After much scrutiny and criticism, Oxford University will this year be welcoming more pupils from state schools than any time in the last 40 years.
After a massive push from the university's outreach programme, almost 60% of students will come from a state-educated background, up almost 10% on just over a decade ago, according to the BBC.
There have been calls for leading universities to accept pupils from a wider range of backgrounds, and Dr Samina Khan, head of undergraduate admissions at Oxford, said they take responsibilities of diversity "incredibly seriously".
Eddie Ndopu. Queer Disability Activist.
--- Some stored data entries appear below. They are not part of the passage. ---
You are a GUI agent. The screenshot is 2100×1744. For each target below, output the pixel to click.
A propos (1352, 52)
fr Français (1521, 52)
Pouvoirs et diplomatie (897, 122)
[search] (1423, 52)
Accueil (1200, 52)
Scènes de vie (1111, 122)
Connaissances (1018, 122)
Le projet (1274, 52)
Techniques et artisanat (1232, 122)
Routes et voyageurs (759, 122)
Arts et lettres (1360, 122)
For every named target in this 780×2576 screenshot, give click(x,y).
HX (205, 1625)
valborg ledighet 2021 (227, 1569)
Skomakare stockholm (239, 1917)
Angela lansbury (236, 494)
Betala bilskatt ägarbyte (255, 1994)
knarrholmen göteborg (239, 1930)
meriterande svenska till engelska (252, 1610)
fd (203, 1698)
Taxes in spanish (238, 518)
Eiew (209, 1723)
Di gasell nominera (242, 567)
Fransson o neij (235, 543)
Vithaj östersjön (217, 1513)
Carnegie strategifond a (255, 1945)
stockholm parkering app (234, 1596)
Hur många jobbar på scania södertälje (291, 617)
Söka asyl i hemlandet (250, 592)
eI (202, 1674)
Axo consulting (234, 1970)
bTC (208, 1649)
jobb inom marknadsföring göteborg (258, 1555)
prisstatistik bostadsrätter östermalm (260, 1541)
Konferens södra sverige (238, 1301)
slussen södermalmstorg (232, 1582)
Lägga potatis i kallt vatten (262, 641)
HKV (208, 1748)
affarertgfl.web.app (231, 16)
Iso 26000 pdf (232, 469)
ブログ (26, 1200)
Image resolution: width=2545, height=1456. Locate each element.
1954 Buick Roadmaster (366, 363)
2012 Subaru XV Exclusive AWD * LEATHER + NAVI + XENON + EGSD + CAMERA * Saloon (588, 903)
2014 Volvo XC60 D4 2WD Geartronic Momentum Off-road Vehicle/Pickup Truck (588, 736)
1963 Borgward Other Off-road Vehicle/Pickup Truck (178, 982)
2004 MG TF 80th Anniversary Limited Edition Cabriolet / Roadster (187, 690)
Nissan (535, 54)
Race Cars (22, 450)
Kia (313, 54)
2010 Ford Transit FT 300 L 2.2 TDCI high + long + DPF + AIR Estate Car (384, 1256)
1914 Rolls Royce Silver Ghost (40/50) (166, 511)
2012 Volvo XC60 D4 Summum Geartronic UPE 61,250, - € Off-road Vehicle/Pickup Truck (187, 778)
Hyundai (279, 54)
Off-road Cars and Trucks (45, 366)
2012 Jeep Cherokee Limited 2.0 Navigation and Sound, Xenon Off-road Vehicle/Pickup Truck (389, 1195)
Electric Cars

South African. First Disabled African Admitted to Oxford University. pic.twitter.com/jZPiYIStPP
-- Beauty in Color (@PoCBeauty) August 30, 2016
Last year its colleges worked with 3,400 schools on around 3,000 "outreach" projects, and Dr Khan said the upturn in state school entries shows its efforts to increase applications from under-represented groups are "bearing fruit".
Oxford has offered 59.2% of places to state school pupils this year, though the final figure for acceptances has yet to be confirmed.
This compares with 55.6% last year, 51.4% in 2005 and 48.1% in 1995. Parliamentary figures show that in 1961 just a third of entrants were from state schools.
However despite the surge in state school pupils accepted to Oxford this year, some people have taken to social media to express how the estimated 59.2% figure is still not good enough.
Oxford University celebrating 59% of places to state school pupils. Not so great as 95% of kids attend state school.